# To do
All of the data must be retyped exactly, with nothing left out.

# Data provided
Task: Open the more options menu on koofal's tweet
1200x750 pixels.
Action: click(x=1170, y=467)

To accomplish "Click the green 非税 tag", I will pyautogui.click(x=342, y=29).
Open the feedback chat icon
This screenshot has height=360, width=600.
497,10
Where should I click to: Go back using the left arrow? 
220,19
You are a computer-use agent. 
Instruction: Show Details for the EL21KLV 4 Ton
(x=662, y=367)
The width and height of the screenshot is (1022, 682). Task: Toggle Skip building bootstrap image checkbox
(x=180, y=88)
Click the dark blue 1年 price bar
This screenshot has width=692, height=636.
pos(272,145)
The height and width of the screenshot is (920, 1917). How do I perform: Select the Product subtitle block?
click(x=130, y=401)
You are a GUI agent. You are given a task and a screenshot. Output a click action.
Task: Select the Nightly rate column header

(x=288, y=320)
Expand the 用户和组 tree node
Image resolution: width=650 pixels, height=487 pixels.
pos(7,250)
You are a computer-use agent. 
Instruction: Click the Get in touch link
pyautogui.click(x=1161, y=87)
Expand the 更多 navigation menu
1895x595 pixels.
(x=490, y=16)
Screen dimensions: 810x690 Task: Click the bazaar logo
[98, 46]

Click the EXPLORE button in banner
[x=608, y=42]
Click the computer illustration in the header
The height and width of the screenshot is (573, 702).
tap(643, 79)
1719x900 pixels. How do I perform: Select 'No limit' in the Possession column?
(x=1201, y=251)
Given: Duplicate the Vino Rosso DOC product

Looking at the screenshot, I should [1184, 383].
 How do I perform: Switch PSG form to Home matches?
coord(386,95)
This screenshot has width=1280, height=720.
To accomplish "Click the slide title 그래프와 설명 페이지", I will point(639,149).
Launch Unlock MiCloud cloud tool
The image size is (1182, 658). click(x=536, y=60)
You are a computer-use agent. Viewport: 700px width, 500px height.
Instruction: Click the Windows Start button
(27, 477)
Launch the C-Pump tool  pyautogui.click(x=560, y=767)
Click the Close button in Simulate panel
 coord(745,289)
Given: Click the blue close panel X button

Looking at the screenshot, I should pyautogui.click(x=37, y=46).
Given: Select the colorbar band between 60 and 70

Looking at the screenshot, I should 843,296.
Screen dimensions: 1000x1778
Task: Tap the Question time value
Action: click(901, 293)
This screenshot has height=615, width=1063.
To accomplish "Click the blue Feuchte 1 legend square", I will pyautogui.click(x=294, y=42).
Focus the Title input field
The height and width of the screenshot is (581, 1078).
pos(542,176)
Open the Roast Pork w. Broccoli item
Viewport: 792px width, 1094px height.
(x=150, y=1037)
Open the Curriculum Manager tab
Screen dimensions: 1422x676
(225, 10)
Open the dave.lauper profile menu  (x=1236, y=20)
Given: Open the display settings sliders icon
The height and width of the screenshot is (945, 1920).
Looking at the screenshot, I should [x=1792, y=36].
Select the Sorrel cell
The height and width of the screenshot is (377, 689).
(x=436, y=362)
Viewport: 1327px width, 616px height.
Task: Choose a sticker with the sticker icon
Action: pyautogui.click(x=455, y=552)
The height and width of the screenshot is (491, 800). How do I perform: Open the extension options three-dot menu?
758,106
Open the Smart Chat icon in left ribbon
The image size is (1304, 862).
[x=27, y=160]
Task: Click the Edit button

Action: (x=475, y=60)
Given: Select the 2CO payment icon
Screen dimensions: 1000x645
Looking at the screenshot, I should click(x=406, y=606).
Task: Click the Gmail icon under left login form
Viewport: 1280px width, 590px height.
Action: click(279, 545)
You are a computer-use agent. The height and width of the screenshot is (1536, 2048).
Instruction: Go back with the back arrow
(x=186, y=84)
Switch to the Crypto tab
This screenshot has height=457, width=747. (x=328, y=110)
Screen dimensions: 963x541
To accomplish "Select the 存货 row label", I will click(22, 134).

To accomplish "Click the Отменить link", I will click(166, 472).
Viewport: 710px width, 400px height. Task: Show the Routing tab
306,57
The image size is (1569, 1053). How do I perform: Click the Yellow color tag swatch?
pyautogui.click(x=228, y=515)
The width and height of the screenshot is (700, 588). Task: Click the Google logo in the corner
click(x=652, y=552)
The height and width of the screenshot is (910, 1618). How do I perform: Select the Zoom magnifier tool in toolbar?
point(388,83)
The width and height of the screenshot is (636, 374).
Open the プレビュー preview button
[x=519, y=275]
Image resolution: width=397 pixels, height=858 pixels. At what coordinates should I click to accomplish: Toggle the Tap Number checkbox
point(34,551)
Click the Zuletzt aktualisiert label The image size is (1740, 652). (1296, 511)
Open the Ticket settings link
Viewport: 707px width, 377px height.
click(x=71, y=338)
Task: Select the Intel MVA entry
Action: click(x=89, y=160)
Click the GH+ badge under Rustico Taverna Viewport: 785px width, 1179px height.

# Task output
Task: Open the more options menu on koofal's tweet
1200x750 pixels.
Action: click(x=1170, y=467)

To accomplish "Click the green 非税 tag", I will pyautogui.click(x=342, y=29).
Open the feedback chat icon
This screenshot has height=360, width=600.
497,10
Where should I click to: Go back using the left arrow? 
220,19
You are a computer-use agent. 
Instruction: Show Details for the EL21KLV 4 Ton
(x=662, y=367)
The width and height of the screenshot is (1022, 682). Task: Toggle Skip building bootstrap image checkbox
(x=180, y=88)
Click the dark blue 1年 price bar
This screenshot has width=692, height=636.
pos(272,145)
The height and width of the screenshot is (920, 1917). How do I perform: Select the Product subtitle block?
click(x=130, y=401)
You are a GUI agent. You are given a task and a screenshot. Output a click action.
Task: Select the Nightly rate column header

(x=288, y=320)
Expand the 用户和组 tree node
Image resolution: width=650 pixels, height=487 pixels.
pos(7,250)
You are a computer-use agent. 
Instruction: Click the Get in touch link
pyautogui.click(x=1161, y=87)
Expand the 更多 navigation menu
1895x595 pixels.
(x=490, y=16)
Screen dimensions: 810x690 Task: Click the bazaar logo
[98, 46]

Click the EXPLORE button in banner
[x=608, y=42]
Click the computer illustration in the header
The height and width of the screenshot is (573, 702).
tap(643, 79)
1719x900 pixels. How do I perform: Select 'No limit' in the Possession column?
(x=1201, y=251)
Given: Duplicate the Vino Rosso DOC product

Looking at the screenshot, I should [1184, 383].
 How do I perform: Switch PSG form to Home matches?
coord(386,95)
This screenshot has width=1280, height=720.
To accomplish "Click the slide title 그래프와 설명 페이지", I will point(639,149).
Launch Unlock MiCloud cloud tool
The image size is (1182, 658). click(x=536, y=60)
You are a computer-use agent. Viewport: 700px width, 500px height.
Instruction: Click the Windows Start button
(27, 477)
Launch the C-Pump tool  pyautogui.click(x=560, y=767)
Click the Close button in Simulate panel
 coord(745,289)
Given: Click the blue close panel X button

Looking at the screenshot, I should pyautogui.click(x=37, y=46).
Given: Select the colorbar band between 60 and 70

Looking at the screenshot, I should 843,296.
Screen dimensions: 1000x1778
Task: Tap the Question time value
Action: click(901, 293)
This screenshot has height=615, width=1063.
To accomplish "Click the blue Feuchte 1 legend square", I will pyautogui.click(x=294, y=42).
Focus the Title input field
The height and width of the screenshot is (581, 1078).
pos(542,176)
Open the Roast Pork w. Broccoli item
Viewport: 792px width, 1094px height.
(x=150, y=1037)
Open the Curriculum Manager tab
Screen dimensions: 1422x676
(225, 10)
Open the dave.lauper profile menu  (x=1236, y=20)
Given: Open the display settings sliders icon
The height and width of the screenshot is (945, 1920).
Looking at the screenshot, I should [x=1792, y=36].
Select the Sorrel cell
The height and width of the screenshot is (377, 689).
(x=436, y=362)
Viewport: 1327px width, 616px height.
Task: Choose a sticker with the sticker icon
Action: pyautogui.click(x=455, y=552)
The height and width of the screenshot is (491, 800). How do I perform: Open the extension options three-dot menu?
758,106
Open the Smart Chat icon in left ribbon
The image size is (1304, 862).
[x=27, y=160]
Task: Click the Edit button

Action: (x=475, y=60)
Given: Select the 2CO payment icon
Screen dimensions: 1000x645
Looking at the screenshot, I should click(x=406, y=606).
Task: Click the Gmail icon under left login form
Viewport: 1280px width, 590px height.
Action: click(279, 545)
You are a computer-use agent. The height and width of the screenshot is (1536, 2048).
Instruction: Go back with the back arrow
(x=186, y=84)
Switch to the Crypto tab
This screenshot has height=457, width=747. (x=328, y=110)
Screen dimensions: 963x541
To accomplish "Select the 存货 row label", I will click(22, 134).

To accomplish "Click the Отменить link", I will click(166, 472).
Viewport: 710px width, 400px height. Task: Show the Routing tab
306,57
The image size is (1569, 1053). How do I perform: Click the Yellow color tag swatch?
pyautogui.click(x=228, y=515)
The width and height of the screenshot is (700, 588). Task: Click the Google logo in the corner
click(x=652, y=552)
The height and width of the screenshot is (910, 1618). How do I perform: Select the Zoom magnifier tool in toolbar?
point(388,83)
The width and height of the screenshot is (636, 374).
Open the プレビュー preview button
[x=519, y=275]
Image resolution: width=397 pixels, height=858 pixels. At what coordinates should I click to accomplish: Toggle the Tap Number checkbox
point(34,551)
Click the Zuletzt aktualisiert label The image size is (1740, 652). (1296, 511)
Open the Ticket settings link
Viewport: 707px width, 377px height.
click(x=71, y=338)
Task: Select the Intel MVA entry
Action: click(x=89, y=160)
Click the GH+ badge under Rustico Taverna Viewport: 785px width, 1179px height.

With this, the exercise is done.